NEW YORK CITY: Columbia University and Jean Kennedy Smith have announced Lin-Manuel Miranda’s Hamilton as the 2016 recipient of the Edward M. Kennedy Prize for Drama. Miranda, who penned the musical and stars as founding father Alexander Hamilton, will receive a cash prize of $100,000.
Created by Smith to honor her late brother, the Edward M. Kennedy Prize is awarded to new plays or musicals that explore the history of the United States and contribute to meaningful conversations of issues through public conversation. Hamilton received its world premiere at the Public Theater in New York City in 2015, and opened on Broadway in August 2015 at the Richard Rodgers Theatre.
“Out of an extraordinary group of plays that brilliantly illuminate aspects of American history, the committee voted unanimously to award the Edward M. Kennedy prize to Hamilton,” the jury said in a statement. “The committee felt that the spirit of the award is exemplified in this play.
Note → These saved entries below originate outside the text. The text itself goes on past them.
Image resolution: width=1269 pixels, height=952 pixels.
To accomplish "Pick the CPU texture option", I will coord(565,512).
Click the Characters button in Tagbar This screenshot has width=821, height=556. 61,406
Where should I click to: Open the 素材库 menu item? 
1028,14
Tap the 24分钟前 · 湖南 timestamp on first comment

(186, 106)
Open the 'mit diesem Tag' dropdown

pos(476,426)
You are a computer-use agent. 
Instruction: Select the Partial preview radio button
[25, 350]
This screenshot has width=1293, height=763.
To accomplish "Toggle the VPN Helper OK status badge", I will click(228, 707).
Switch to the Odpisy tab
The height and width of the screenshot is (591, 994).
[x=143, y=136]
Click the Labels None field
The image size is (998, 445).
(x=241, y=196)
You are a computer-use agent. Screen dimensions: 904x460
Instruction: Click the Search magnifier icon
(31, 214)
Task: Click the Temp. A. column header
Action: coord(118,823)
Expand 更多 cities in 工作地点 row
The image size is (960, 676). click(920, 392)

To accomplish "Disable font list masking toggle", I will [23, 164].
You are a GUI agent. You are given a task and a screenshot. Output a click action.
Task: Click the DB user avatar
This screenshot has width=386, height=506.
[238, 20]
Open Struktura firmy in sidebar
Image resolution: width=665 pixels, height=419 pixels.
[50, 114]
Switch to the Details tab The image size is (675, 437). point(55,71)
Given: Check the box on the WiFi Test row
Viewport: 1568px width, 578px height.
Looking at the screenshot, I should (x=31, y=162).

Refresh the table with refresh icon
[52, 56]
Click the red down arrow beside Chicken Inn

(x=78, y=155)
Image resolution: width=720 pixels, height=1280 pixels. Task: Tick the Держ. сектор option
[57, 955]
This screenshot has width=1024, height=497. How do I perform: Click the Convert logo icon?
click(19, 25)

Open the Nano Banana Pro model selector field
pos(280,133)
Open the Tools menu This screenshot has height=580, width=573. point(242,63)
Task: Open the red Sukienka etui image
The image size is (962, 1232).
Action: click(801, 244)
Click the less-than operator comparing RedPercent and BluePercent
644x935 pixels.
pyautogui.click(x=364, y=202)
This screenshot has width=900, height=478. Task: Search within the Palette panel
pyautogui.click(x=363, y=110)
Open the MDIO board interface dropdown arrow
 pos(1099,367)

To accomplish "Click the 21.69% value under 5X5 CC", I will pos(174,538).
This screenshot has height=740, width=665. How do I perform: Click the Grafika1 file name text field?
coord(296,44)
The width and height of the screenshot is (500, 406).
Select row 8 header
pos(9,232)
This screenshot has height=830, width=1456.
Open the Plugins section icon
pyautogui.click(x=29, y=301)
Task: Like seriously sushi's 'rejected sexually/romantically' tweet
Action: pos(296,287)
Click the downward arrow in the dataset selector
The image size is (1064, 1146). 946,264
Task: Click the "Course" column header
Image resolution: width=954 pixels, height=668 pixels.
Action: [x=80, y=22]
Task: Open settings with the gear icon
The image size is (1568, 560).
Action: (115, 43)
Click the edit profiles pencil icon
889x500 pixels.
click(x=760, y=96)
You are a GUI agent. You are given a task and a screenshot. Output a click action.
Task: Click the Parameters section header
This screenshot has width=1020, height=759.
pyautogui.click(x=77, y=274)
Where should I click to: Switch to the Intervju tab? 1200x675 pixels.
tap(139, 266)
It enlists theatre’s power to explore the past of the United States, participating meaningfully in the great issues of our day and grounded in the historical understanding that is essential to the functioning of a democracy. Technically so proficient, historically so sound, artistically so groundbreaking, Hamilton is both inspired by and celebrates the evolving history of the United States, of hip-hop, and of the musical theatre.”
The finalists for the prize were An Octoroon by Branden Jacobs-Jenkins, produced by Soho Rep; Hamilton by Lin-Manuel Miranda, produced by the Public Theater; Indecent by Paula Vogel, produced by Yale Repertory Theatre; Sweat by Lynn Nottage, produced by Oregon Shakespeare Festival; and Vietgone by Qui Nguyen, produced by South Coast Repertory.